Сейчас, если закрыть глаза на серьезность поднимаемой темы, можно только восхищаться мастерством актеров и их верой в предлагаемые обстоятельства — полуправда, четверть правды, разрешенные автору, из которых нужно было максимально выжать все. Органика и правда существования на сцене всегда оставались козырной картой «Современника».
— Игнат, — обращалась старший экономист, та самая Вязникова (Нина Дорошина), к управляющему трестом Нуркову (Олег Табаков), — если бы после смерти Малунцева ты не взял обязательство пустить досрочно комбинат, сегодня не нужно было бы пускать одну нитку.
НИНА ДОРОШИНА: — Текст производственный, трудный. Его выучить — все равно что выучить телефонную книгу. Если за ним ничего не стоит — это ужас для зрителей. О чем я думала, когда говорила про нитки, про линии? Наверное, о женской судьбе своей героини, что-то фантазировала…
Но при всей ложности ситуации артистам удавалось вызвать искреннюю эмоцию и донести до зрителя то, что не в словах, а за словами. Труднее всех в этой компании пришлось новобранцу Шальныху — его герой был стерильный, социально и личностно беспорочный. Такие люди-функции не имели веры на сцене и вообще подрывали общий замысел.
ВАЛЕРИЙ ШАЛЬНЫХ: — Я ходил на заседания райкома, но это особенно ничего не давало. Я репетировал, у меня все вроде бы неплохо получалось, но… Как это объяснить… Прорыва не было. Чего-то не хватало. А чего? Понять было невозможно.
Конечно, мастера́, роли которых в пьесе Гельмана были все же как-то прописаны, могли прикрыть любого, но тот случай был особый: все-таки главный герой — носитель свежего ветра в застоявшихся партийных рядах. Волчек с артистом искали к образу такие краски, которые даже идеально отшлифованным монументам придавали нелепостью и неуклюжестью хоть какую-то степень достоверности. В результате секретарь горкома получился упертым, временами даже истеричным в своей праведной борьбе за чистоту партийного дела.
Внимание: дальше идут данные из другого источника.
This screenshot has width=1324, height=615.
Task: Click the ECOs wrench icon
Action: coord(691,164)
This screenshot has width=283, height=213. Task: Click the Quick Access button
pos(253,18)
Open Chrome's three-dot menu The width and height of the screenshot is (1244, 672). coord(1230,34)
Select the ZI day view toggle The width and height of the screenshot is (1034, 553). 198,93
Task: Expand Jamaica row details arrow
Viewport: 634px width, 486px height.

Симпатии публики и критиков были явно на стороне «Современника», а работа актера Шальныха подтвердила, что интуиция Волчек при назначении на главные роли остается ее верным оружием.
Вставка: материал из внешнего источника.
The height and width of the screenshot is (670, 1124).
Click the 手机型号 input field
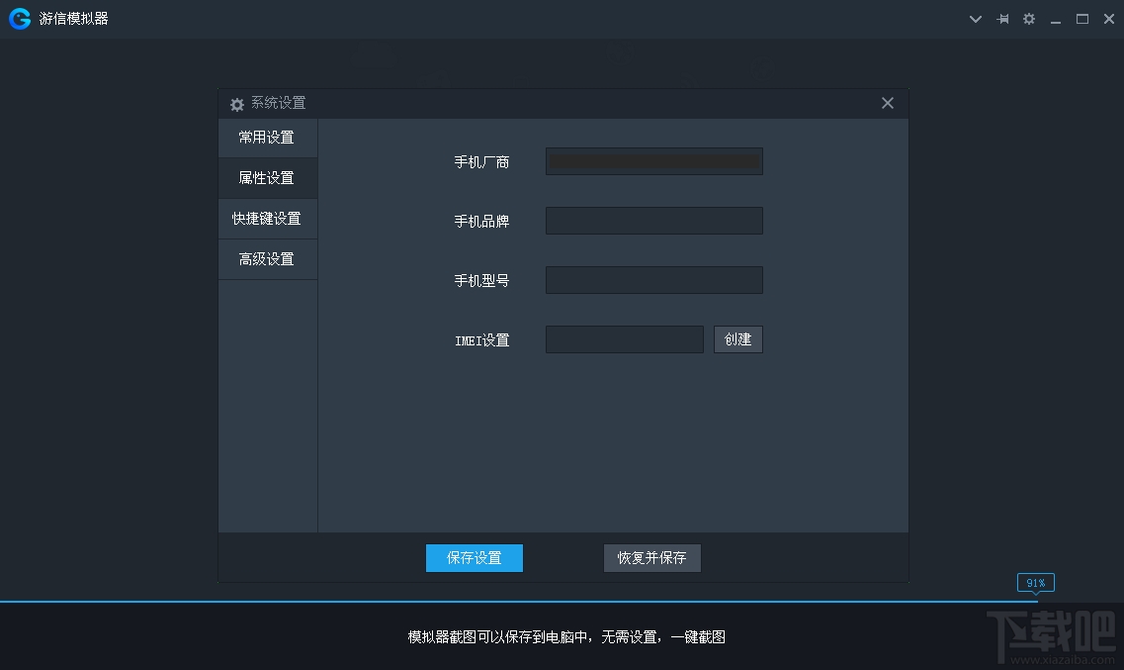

Поверив в возможности Шальныха, Волчек и в дальнейших работах предлагала ему роли на сопротивление, чрезвычайно далекие от его личности — сильной, грубоватой. По его признанию, она не один раз заставила его вытащить из себя лирическое, трогательное начало.
1979
{ЛЕНИНГРАД. КИНОСТУДИЯ «ЛЕНФИЛЬМ»}
То, что произошло с ней, она не могла увидеть и в страшном сне. Она стала героиней геометрической фигуры, известной в мировой литературе как банальный любовный треугольник. И вырваться из него при ее максимализме и презрении ко всему банальному и пошлому не могла почти десять лет.
Ее третью любовную историю воплотил на экране кинорежиссер Георгий Данелия по сценарию Александра Володина. Фильм имел оглушительный успех по причине типичности ситуации. Безвольный, слабый, но глубоко порядочный интеллигент, смертельно боящийся сильной жены и тоскующий по неординарной любви.
ГАЛИНА ВОЛЧЕК: — Вот такие отношения тянулись почти десять лет. Мы сходились, расходились. Годы прошли под знаком тысячного китайского предупреждения. Поэтому, когда Данелия снимал фильм, я в эпизоде ночного разговора вставила: «Как мой…»
Кто он был и чем так увлек Волчек? Информация, которую она скупо выдает об этом человеке, все же позволяет составить его портрет. Высокий, широкоплечий, красавец. «Столяров в военной форме»— так называли его в окружении Галины Волчек и добавляли, что на его фоне она смотрелась статуэткой. Его работа была связана с космическими исследованиями. Судя по всему, он не отличался сильным характером, но при этом умел любить так, что способен был удержать такую необузданную максималистку, как Волчек.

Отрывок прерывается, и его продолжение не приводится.